From August 2016 to January 2018, there were 32 TB exposure events. The average number of exposed HCWs involved in each exposure event was 50.1 (SD, 44.2; range, 1-179). Overall, 947 HCWs were identified from our contact tracing protocol with 1,604 TB exposure episodes. Out of the 947 HCWs, 66 did not undergo any QFT-GIT blood tests. Therefore, only 881 HCWs with 1,536 exposure episodes were included in our study. Out of those who had undergone the QFT-GIT blood test, 129 (14.6%) were found to have positive QFT-GIT result at baseline, whereas 22 (2.5%) experienced QFT-GIT conversion. Excluding those with positive QFT-GIT results at baseline, only 752 HCWs with 1,281 exposure episodes underwent the second QFT-GIT at T1. Ten (1.3%), 7 (2.6%), 2 (1.2%), and 3 (3.7%) of exposed HCWs experienced TB seroconversion after the first, second, third, and fourth exposure, respectively. The overall rate of QFT-GIT conversion was calculated to be 1.14 cases per 100 exposure episodes per year. The rate of QFT-GIT conversion is calculated by using 22 QFT-GIT conversion divided by 1,281, multiplied by 100 and divided by the study duration of 1.5 years (study duration) to obtain 1.14 cases per 100 exposure episodes per year.

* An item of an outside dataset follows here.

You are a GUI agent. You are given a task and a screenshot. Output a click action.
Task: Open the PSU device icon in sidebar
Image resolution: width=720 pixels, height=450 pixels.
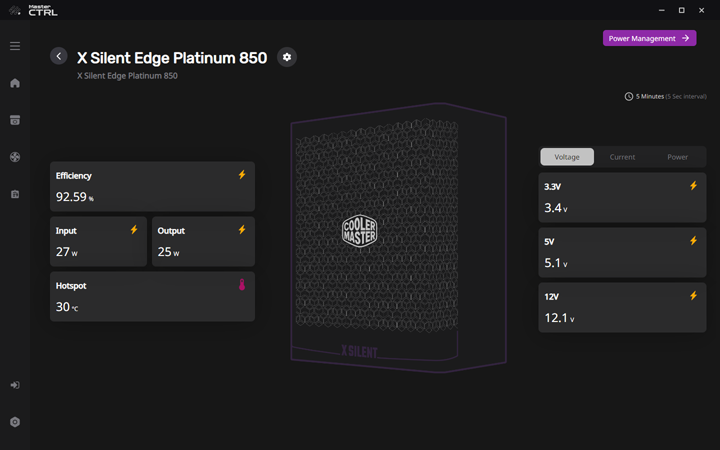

The mean age of the exposed HCWs was 32.7 (SD, 9.95; range, 19-72 years). Among exposed HCWs, 84.9% of them were women, whereas 57.4% were Singaporeans. A total of 38.0% of all exposed HCWs were Chinese, 22.9% were Malays, 13.2% were Indians, and 25.9% were of other ethnicity. In terms of occupation, 77.3% of all exposed HCWs were nurses or nursing students, followed by 1.8% doctors, 14.3% allied health professionals or students, and 5.7% ancillary HCWs. Some 62.2% of all exposed HCWs had only 1 TB exposure, 14.8% had 2 TB exposures, and 23.0% had 3 or more TB exposures (Table 1 ).

Table 1.

Demographic characteristics of HCWs exposed to TB in a tertiary hospital

Variables Control (n(%)) TB infected (n(%)) Overall sample (n(%))
Number of study participants 730 (82.9%) 151 (17.1%) 881 (100%)
Nationality Singaporean 444 (60.8%) 62 (41.1%) 506 (57.4%)
Foreigners 286 (39.2%) 89 (58.9%) 375 (42.6%)
Sex Female 619 (84.8%) 129 (85.4%) 748 (84.9%)
Male 111 (15.2%) 22 (14.6%) 133 (15.1%)
Ethnic group Chinese 306 (41.9%) 29 (19.2%) 335 (38.0%)
Indian 97 (13.3%) 19 (12.6%) 116 (13.2%)
Malay 178 (24.4%) 24 (15.9%) 202 (22.9%)
Others 149 (20.4%) 79 (52.3%) 228 (25.9%)
Age group <40 617 (84.5%) 89 (58.9%) 706 (80.1%)
≥40 113 (15.5%) 62 (41.1%) 175 (19.9%)
Number of TB exposure episodes 1 478 (65.5%) 70 (46.4%) 548 (62.2%)
2 97 (13.3%) 33 (21.8%) 130 (14.8%)
3 77 (10.6%) 24 (15.9%) 101 (11.5%)
4 68 (9.3%) 21 (13.9%) 89 (10.1%)
5 6 (0.8%) 3 (2.0%) 9 (1.0%)
6 4 (0.5%) 0 (0.0%) 4 (0.4%)
Occupation Nurses/nursing students 560 (77.5%) 121 (80.1%) 681 (77.3%)
Doctors/medical students 15 (2.1%) 1 (0.7%) 16 (1.8%)
Allied health/allied health students 101 (14.0%) 25 (16.6%) 126 (14.3%)
Ancillary HCWs 46 (6.4%) 4 (2.6%) 50 (5.7%)
Unknown 8 (0.9%)
Clinical discipline Surgery 93 (12.7%) 8 (5.3%) 101 (11.5%)
Other medical subspecialties and psychiatry 274 (37.5%) 55 (36.4%) 329 (37.3%)
Internal medicine 363 (49.7%) 88 (58.3%) 451 (51.2%)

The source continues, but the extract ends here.